— Data to use —
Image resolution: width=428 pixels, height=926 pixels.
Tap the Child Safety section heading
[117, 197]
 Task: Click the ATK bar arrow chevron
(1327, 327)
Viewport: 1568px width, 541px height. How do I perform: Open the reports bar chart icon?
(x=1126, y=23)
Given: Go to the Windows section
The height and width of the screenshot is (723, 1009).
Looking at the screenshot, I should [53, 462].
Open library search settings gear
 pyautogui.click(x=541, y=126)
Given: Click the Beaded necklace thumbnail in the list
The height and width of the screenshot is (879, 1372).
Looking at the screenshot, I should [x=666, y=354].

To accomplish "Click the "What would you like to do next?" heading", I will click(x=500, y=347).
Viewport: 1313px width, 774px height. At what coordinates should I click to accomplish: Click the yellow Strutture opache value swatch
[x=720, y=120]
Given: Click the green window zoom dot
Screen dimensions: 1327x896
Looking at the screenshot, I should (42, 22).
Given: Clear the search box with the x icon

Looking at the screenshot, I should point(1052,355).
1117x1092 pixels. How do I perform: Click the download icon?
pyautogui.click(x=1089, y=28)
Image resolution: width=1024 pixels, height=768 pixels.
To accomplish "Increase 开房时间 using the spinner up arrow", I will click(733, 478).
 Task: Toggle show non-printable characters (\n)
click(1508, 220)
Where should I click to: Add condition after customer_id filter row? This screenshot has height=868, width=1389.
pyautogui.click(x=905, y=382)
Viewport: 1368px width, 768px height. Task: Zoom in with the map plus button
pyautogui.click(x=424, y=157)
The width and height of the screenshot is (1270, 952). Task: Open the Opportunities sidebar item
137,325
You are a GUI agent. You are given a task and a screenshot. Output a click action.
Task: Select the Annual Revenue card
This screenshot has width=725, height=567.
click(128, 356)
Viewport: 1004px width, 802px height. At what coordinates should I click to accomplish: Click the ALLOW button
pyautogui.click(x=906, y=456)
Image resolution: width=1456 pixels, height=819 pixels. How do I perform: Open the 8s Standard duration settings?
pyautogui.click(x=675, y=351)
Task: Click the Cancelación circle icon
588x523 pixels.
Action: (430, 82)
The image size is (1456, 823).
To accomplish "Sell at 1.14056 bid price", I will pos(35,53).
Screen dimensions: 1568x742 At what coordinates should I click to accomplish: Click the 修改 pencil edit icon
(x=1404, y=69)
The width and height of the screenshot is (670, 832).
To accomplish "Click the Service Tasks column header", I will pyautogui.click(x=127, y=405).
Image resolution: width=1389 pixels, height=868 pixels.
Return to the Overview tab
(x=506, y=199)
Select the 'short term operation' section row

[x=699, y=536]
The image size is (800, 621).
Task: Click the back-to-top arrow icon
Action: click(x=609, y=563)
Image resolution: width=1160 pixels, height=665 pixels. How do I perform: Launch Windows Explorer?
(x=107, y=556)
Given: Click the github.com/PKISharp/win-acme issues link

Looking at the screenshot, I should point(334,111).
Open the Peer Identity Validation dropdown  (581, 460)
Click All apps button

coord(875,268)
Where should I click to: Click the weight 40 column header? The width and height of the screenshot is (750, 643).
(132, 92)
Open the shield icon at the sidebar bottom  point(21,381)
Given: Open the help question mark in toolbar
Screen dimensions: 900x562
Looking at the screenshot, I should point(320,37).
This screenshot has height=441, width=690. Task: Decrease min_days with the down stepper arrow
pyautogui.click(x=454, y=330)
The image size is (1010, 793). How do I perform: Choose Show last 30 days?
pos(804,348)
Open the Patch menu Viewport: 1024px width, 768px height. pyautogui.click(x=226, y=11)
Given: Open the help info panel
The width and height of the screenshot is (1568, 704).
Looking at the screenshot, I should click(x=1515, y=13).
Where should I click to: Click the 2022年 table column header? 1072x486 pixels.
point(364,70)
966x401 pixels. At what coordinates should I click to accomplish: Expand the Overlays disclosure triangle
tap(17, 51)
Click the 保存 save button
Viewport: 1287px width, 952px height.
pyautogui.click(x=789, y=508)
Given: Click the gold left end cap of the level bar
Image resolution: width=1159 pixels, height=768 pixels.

— What to do —
Copy out all the rows above word for word, without changing anything.

— Full solution —
Image resolution: width=428 pixels, height=926 pixels.
Tap the Child Safety section heading
[117, 197]
 Task: Click the ATK bar arrow chevron
(1327, 327)
Viewport: 1568px width, 541px height. How do I perform: Open the reports bar chart icon?
(x=1126, y=23)
Given: Go to the Windows section
The height and width of the screenshot is (723, 1009).
Looking at the screenshot, I should [53, 462].
Open library search settings gear
 pyautogui.click(x=541, y=126)
Given: Click the Beaded necklace thumbnail in the list
The height and width of the screenshot is (879, 1372).
Looking at the screenshot, I should [x=666, y=354].

To accomplish "Click the "What would you like to do next?" heading", I will click(x=500, y=347).
Viewport: 1313px width, 774px height. At what coordinates should I click to accomplish: Click the yellow Strutture opache value swatch
[x=720, y=120]
Given: Click the green window zoom dot
Screen dimensions: 1327x896
Looking at the screenshot, I should (42, 22).
Given: Clear the search box with the x icon

Looking at the screenshot, I should point(1052,355).
1117x1092 pixels. How do I perform: Click the download icon?
pyautogui.click(x=1089, y=28)
Image resolution: width=1024 pixels, height=768 pixels.
To accomplish "Increase 开房时间 using the spinner up arrow", I will click(733, 478).
 Task: Toggle show non-printable characters (\n)
click(1508, 220)
Where should I click to: Add condition after customer_id filter row? This screenshot has height=868, width=1389.
pyautogui.click(x=905, y=382)
Viewport: 1368px width, 768px height. Task: Zoom in with the map plus button
pyautogui.click(x=424, y=157)
The width and height of the screenshot is (1270, 952). Task: Open the Opportunities sidebar item
137,325
You are a GUI agent. You are given a task and a screenshot. Output a click action.
Task: Select the Annual Revenue card
This screenshot has width=725, height=567.
click(128, 356)
Viewport: 1004px width, 802px height. At what coordinates should I click to accomplish: Click the ALLOW button
pyautogui.click(x=906, y=456)
Image resolution: width=1456 pixels, height=819 pixels. How do I perform: Open the 8s Standard duration settings?
pyautogui.click(x=675, y=351)
Task: Click the Cancelación circle icon
588x523 pixels.
Action: (430, 82)
The image size is (1456, 823).
To accomplish "Sell at 1.14056 bid price", I will pos(35,53).
Screen dimensions: 1568x742 At what coordinates should I click to accomplish: Click the 修改 pencil edit icon
(x=1404, y=69)
The width and height of the screenshot is (670, 832).
To accomplish "Click the Service Tasks column header", I will pyautogui.click(x=127, y=405).
Image resolution: width=1389 pixels, height=868 pixels.
Return to the Overview tab
(x=506, y=199)
Select the 'short term operation' section row

[x=699, y=536]
The image size is (800, 621).
Task: Click the back-to-top arrow icon
Action: click(x=609, y=563)
Image resolution: width=1160 pixels, height=665 pixels. How do I perform: Launch Windows Explorer?
(x=107, y=556)
Given: Click the github.com/PKISharp/win-acme issues link

Looking at the screenshot, I should point(334,111).
Open the Peer Identity Validation dropdown  (581, 460)
Click All apps button

coord(875,268)
Where should I click to: Click the weight 40 column header? The width and height of the screenshot is (750, 643).
(132, 92)
Open the shield icon at the sidebar bottom  point(21,381)
Given: Open the help question mark in toolbar
Screen dimensions: 900x562
Looking at the screenshot, I should point(320,37).
This screenshot has height=441, width=690. Task: Decrease min_days with the down stepper arrow
pyautogui.click(x=454, y=330)
The image size is (1010, 793). How do I perform: Choose Show last 30 days?
pos(804,348)
Open the Patch menu Viewport: 1024px width, 768px height. pyautogui.click(x=226, y=11)
Given: Open the help info panel
The width and height of the screenshot is (1568, 704).
Looking at the screenshot, I should click(x=1515, y=13).
Where should I click to: Click the 2022年 table column header? 1072x486 pixels.
point(364,70)
966x401 pixels. At what coordinates should I click to accomplish: Expand the Overlays disclosure triangle
tap(17, 51)
Click the 保存 save button
Viewport: 1287px width, 952px height.
pyautogui.click(x=789, y=508)
Given: Click the gold left end cap of the level bar
Image resolution: width=1159 pixels, height=768 pixels.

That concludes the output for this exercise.